= Marian apparitions at Conyers =

Marian apparitions that occurred in Conyers, Georgia

The Marian Apparitions at Conyers, in the U.S. state of Georgia, are a series of reported visions of the Virgin Mary experienced by Nancy Fowler. These apparitions gained significant attention from both the Roman Catholic community and the general public from the late 1980s through the 1990s.

== Background ==
Nancy Fowler, a housewife in Conyers, Georgia began reporting religious visions of Jesus in 1988. In 1990, her claims evolved to include apparitions of Mary, the mother of Jesus. These apparitions were accompanied by messages from the Virgin Mary which primarily emphasized themes of repentance, prayer, and conversion. Fowler's reports quickly attracted a following, with individuals from various parts of the world visiting her farm in Conyers to witness the apparitions and hear the messages. This influx of visitors marked a significant change in the character of the area, turning it into a site of religious interest.

In 1990, Fowler's reports of apparitions took on a new dimension as she claimed to begin receiving regular visits from the Virgin Mary. From 1990 until 1994, she reported that these apparitions occurred monthly, specifically on the 13th of each month. During this period, Fowler stated that she received consistent messages during each visitation. Following May 1994, there was a notable shift in the pattern of these reported apparitions. Fowler claimed that the monthly messages ceased, and instead, she began receiving an annual message on October 13th. This date is historically significant in the context of Marian apparitions, aligning with the anniversary of the "Miracle of the Sun" during the Fatima apparitions. This annual pattern of messages continued until 1998.

== Public response ==
The apparitions at Conyers became a phenomenon, drawing thousands of pilgrims, especially on the 13th of each month, a day Fowler indicated as significant for the apparitions. The gatherings were marked by mass prayers, testimonies, and a sense of community among attendees. People of diverse backgrounds shared experiences of spiritual renewal and reported miracles and healings.

== Position of the Catholic Church ==
The Catholic Church maintains a cautious stance towards the Conyers apparitions. While the Church has not officially endorsed the apparitions, it also does not condemn them outright. Archbishop James Patterson Lyke, O.F.M., who was Archbishop of Atlanta during the time of the apparitions, forbade priests from leading or initiating pilgrimages to Conyers. In 1994, Lyke's successor, Archbishop John Francis Donoghue, reiterated the directives to priests concerning pilgrimages to Conyers. Archbishop Donoghue was more open to the events however. In a June 12, 1994 article in the Atlanta Journal Constitution, he said of the Conyers apparitions, “People are praying. People are coming back to church who hadn’t been in church for a long time.  People’s faith is restored.  Conversions are taking place.” Portions of the Blessed Mother’s final message to Nancy were even published in the Atlanta Archdiocese newspaper, the Georgia Bulletin.

== Scientific testing ==
Numerous people visiting the site - including journalists - claimed to experience miracles, most often a mystical scent of roses.

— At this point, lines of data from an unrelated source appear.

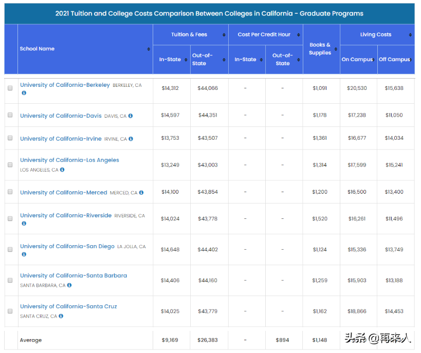Viewport: 421px width, 353px height.
Task: Check the UC Santa Cruz checkbox
Action: click(x=10, y=311)
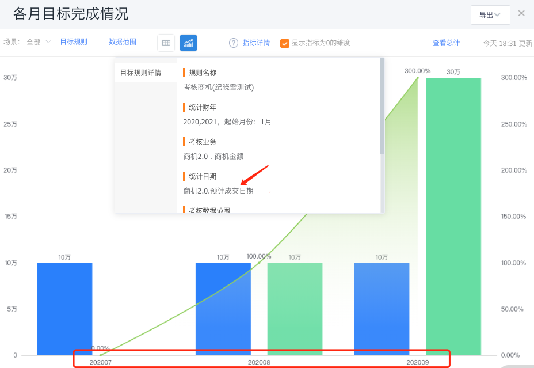This screenshot has width=534, height=368.
Task: Click the 202008 x-axis label
Action: pos(259,362)
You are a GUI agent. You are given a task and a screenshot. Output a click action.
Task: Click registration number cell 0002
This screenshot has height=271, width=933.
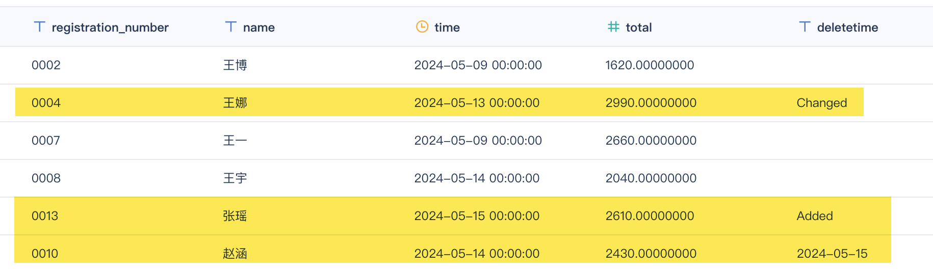46,65
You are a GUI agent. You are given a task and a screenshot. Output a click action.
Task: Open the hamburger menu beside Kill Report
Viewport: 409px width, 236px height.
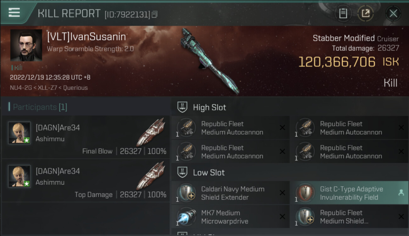coord(14,13)
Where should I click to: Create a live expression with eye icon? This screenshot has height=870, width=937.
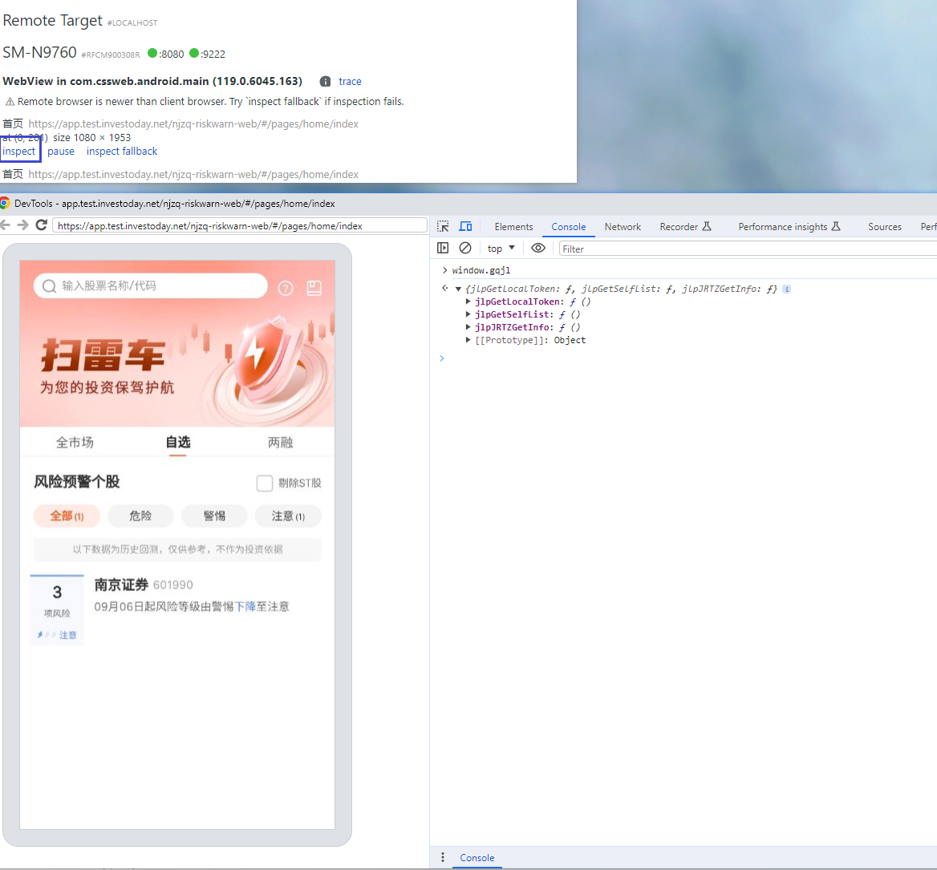tap(537, 248)
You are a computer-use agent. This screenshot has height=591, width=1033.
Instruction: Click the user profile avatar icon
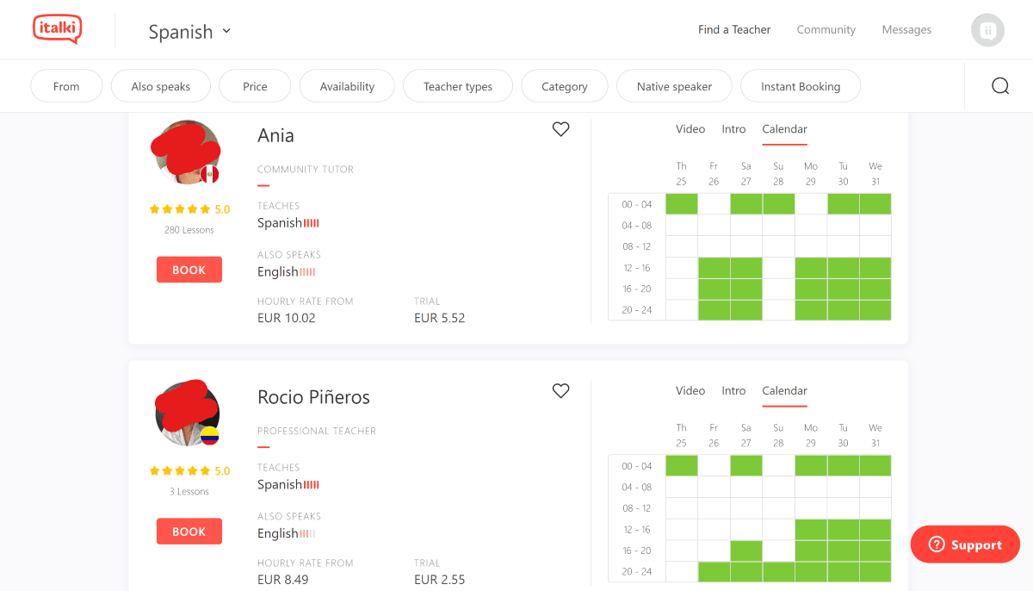click(x=987, y=30)
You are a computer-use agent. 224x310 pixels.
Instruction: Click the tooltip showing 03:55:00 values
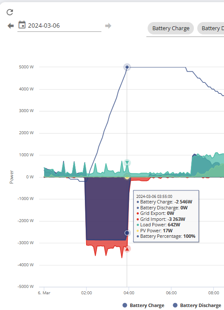tap(166, 216)
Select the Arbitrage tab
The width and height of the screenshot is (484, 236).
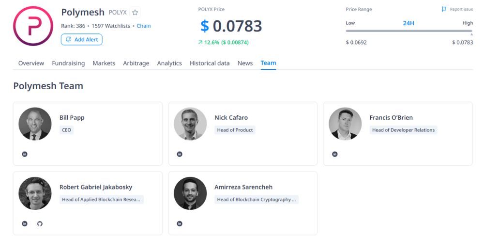coord(136,63)
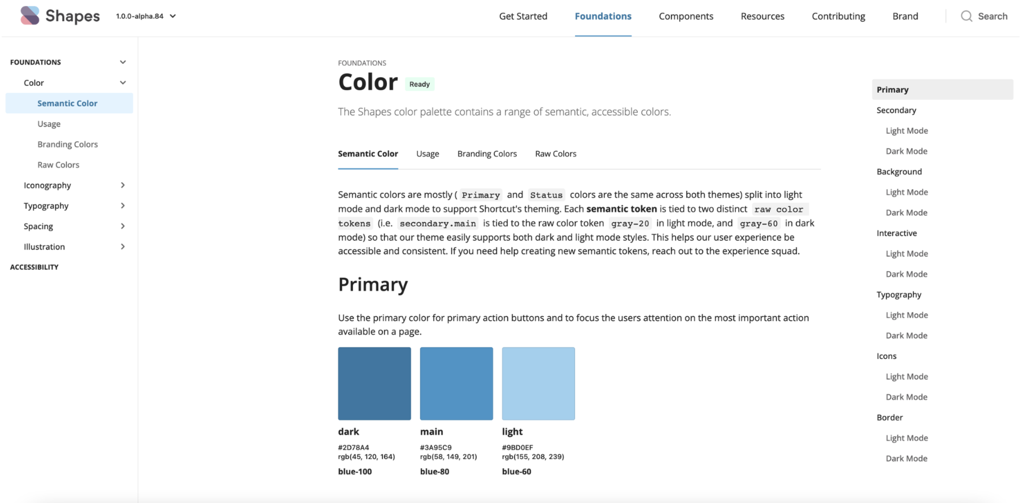This screenshot has height=503, width=1023.
Task: Switch to the Usage tab
Action: tap(427, 153)
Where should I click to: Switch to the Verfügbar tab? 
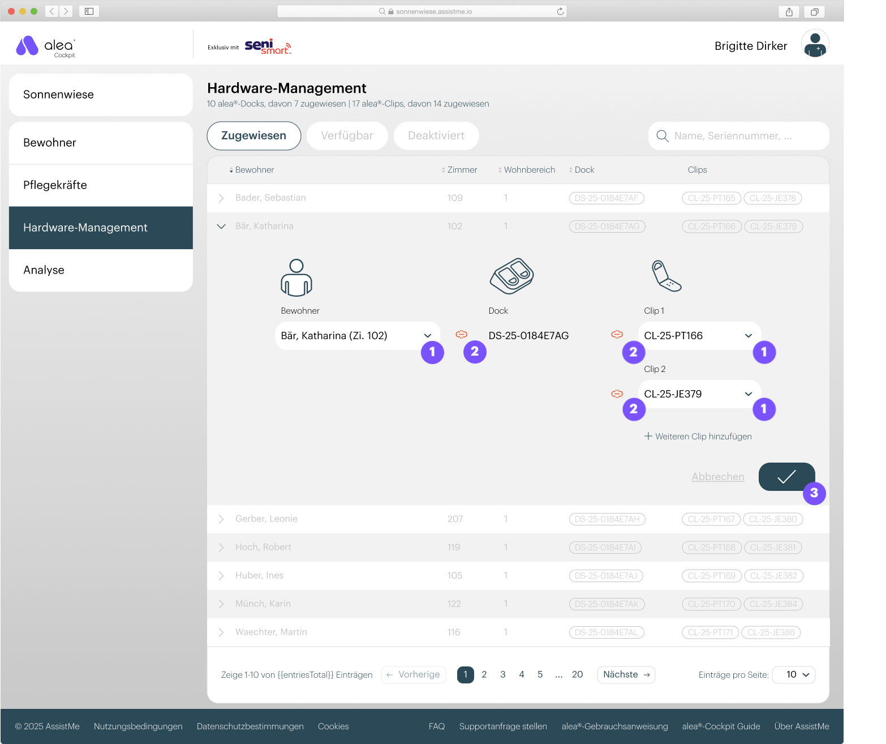point(347,136)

Another aspect of the apparitions reported in Conyers was the claim that some objects, particularly rosaries, turned to gold during these events. A metallurgical analysis was conducted on one such rosary purported to have transformed during an apparition to test these claims. The results of the metallurgical testing were conclusive. Despite claims of the rosary turning gold, the analysis revealed no presence of gold in the composition of the rosary. It was found to be made of its original materials, with no alteration in its chemical or physical structure.

Another claim related to the Conyers apparitions was that the statue of the Virgin Mary exhibited signs of life, specifically a heartbeat on June 13, 1993. Joe Nickell, a senior research fellow for the Committee of Skeptical Inquiry later examined the statue using a stethoscope to verify this claim. The examination aimed to determine if there was any audible evidence supporting the claim that the statue had a heartbeat. Nickell concluded that there was no heartbeat detectable in the statue during his visit.